Tuesday, January 30, 2007

Reflected Details

When I was ten, my favorite place to read was the carpeted landing where the staircase in my house made a sharp left turn. I’d press my back flush against the wall behind me, stretch my legs out across the landing to the next riser and lose myself in a book like “Harriet the Spy.” Sometimes, I'd put the book down and tilt my head to look obliquely into the full-length mirror on the wall beside me. My eyes would climb and descend the stairs in that parallel house, my mind wondering what rooms and people might be beyond sight there.
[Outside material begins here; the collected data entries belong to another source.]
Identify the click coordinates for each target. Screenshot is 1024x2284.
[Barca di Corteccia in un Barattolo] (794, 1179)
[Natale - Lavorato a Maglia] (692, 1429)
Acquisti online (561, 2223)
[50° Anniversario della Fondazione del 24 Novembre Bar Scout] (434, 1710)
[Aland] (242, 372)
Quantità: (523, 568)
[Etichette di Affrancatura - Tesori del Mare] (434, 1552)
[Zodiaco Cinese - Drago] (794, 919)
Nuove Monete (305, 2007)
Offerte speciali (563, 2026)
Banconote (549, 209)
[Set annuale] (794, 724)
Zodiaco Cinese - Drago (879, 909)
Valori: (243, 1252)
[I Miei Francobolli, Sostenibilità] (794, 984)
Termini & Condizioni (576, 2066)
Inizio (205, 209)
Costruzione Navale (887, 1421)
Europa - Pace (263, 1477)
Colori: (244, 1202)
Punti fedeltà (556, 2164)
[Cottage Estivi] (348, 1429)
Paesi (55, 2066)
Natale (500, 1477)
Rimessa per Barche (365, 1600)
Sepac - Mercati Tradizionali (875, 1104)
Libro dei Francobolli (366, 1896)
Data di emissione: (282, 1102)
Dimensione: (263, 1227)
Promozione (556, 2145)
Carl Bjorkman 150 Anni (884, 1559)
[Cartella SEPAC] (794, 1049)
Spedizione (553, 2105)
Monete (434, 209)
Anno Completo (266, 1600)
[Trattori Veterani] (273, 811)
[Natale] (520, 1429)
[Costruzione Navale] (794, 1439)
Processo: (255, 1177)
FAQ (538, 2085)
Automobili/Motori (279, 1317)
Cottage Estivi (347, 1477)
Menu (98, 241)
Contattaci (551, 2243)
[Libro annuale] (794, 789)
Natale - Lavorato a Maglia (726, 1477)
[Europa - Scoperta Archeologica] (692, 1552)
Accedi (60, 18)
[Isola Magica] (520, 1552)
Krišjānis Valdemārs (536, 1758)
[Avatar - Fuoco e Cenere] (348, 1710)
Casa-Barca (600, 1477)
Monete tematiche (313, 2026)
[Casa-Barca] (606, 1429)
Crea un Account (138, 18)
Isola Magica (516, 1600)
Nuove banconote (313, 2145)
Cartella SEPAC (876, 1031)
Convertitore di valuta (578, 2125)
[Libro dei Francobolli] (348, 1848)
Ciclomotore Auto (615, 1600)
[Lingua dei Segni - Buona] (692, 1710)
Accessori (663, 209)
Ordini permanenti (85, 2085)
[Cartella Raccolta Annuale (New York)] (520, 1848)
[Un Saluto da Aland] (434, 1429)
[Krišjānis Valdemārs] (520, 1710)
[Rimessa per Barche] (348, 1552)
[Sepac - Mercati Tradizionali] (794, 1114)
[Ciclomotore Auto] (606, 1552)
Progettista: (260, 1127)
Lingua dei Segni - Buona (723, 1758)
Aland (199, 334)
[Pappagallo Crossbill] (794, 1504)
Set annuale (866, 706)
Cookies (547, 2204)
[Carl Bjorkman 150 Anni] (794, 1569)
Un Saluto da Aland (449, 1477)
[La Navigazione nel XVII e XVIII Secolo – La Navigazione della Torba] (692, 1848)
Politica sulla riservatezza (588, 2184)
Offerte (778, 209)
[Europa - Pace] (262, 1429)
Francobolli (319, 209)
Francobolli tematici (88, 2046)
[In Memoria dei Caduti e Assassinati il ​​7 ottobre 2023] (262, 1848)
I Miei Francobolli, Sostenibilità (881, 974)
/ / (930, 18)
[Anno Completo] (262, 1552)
As an adult, I bought a copper-colored gazing ball and set it on a table on my patio. Its sphere reflected miniature images in astonishingly crisp focus--curving, elongating and accentuating the shapes like caricature. I noticed an open space in the ball’s reflection of our maple-tree leaf canopy. And within that space, something else: a window. I glanced up, eyes sweeping the actual canopy for the open space. There! And through it, a neighbor's attic window I'd never noticed. Or, probably, had noticed a hundred times and come to ignore. Returning my gaze to the ball, I imagined what might be going on behind a window like that. What characters might be there.

Inside my house, I wondered what else might be seen differently in relief than in reality. First, I looked directly into the dining room. Nothing very interesting, I decided, but then frowned. Nothing except the chair that stood away from the table--stood where my husband persistently left it after breakfast. I shook off my irritation and opened the hall-closet door just enough for its full-length mirror to reflect the dining room.

In the mirror, before anything else, I saw the chair. The reflection emphasized its emptiness, its distance from the table: a riderless horse. I regretted my irritation. Then I stared deeply into the mirror image of the room I saw every day. I tilted my head and imagined what else might be happening in there, what kind of people might live there.

A gazing ball, a mirror--even the back of a spoon during a restaurant meal. Why not try a reflection to get a new look at something familiar?